Stored items
* * * * * * * * *
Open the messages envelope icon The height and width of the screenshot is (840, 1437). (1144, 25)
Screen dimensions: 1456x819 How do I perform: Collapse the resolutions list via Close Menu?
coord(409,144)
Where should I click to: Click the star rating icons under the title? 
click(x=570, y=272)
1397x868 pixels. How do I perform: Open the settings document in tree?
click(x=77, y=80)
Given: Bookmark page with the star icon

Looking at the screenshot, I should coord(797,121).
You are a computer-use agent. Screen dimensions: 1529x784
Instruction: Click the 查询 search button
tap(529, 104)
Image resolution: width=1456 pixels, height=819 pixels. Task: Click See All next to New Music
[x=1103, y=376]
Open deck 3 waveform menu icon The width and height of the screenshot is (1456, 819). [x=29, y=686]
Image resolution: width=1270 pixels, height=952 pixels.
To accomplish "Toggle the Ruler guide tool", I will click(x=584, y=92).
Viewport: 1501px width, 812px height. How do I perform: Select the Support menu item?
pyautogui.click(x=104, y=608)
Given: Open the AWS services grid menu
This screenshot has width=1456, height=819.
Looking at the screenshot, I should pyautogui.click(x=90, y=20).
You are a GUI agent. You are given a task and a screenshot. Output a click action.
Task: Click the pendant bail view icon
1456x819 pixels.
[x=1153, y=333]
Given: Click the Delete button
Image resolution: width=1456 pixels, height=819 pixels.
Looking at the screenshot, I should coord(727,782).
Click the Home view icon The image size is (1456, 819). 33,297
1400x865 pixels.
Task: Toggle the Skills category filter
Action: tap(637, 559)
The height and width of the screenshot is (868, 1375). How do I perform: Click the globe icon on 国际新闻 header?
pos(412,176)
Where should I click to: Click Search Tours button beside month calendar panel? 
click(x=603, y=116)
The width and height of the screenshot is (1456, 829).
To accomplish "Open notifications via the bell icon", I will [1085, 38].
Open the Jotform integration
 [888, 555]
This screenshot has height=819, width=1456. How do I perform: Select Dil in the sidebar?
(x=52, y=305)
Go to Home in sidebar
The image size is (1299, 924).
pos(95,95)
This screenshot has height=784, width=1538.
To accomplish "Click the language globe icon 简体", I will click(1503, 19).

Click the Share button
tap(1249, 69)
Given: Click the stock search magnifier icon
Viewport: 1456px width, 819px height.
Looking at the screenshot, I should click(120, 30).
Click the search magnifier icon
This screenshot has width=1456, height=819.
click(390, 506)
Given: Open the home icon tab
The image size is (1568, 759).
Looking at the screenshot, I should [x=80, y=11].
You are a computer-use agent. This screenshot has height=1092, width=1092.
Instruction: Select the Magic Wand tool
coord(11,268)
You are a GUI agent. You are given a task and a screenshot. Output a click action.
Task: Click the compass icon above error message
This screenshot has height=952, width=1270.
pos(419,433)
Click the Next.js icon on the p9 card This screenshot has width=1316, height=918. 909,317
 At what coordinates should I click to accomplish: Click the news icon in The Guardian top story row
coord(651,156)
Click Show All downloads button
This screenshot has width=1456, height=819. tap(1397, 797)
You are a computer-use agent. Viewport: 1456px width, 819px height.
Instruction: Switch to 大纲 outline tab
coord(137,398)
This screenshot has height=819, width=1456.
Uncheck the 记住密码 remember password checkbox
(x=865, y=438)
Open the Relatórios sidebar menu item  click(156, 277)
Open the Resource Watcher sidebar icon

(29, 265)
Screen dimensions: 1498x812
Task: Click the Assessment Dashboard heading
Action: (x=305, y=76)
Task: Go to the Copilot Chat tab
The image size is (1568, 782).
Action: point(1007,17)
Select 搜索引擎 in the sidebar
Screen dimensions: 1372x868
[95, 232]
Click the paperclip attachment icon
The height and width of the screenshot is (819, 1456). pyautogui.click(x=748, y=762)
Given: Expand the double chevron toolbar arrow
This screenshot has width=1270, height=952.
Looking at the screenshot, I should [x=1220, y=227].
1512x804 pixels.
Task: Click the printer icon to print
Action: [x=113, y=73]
* * * * * * * * *
Given the records above, reproduce precisely and only the lines between the line holding "This screenshot has height=952, width=1270." and the line holding "Open the Relatórios", inclusive.

• THE ANSWER
This screenshot has height=952, width=1270.
pos(419,433)
Click the Next.js icon on the p9 card This screenshot has width=1316, height=918. 909,317
 At what coordinates should I click to accomplish: Click the news icon in The Guardian top story row
coord(651,156)
Click Show All downloads button
This screenshot has width=1456, height=819. tap(1397, 797)
You are a computer-use agent. Viewport: 1456px width, 819px height.
Instruction: Switch to 大纲 outline tab
coord(137,398)
This screenshot has height=819, width=1456.
Uncheck the 记住密码 remember password checkbox
(x=865, y=438)
Open the Relatórios sidebar menu item  click(156, 277)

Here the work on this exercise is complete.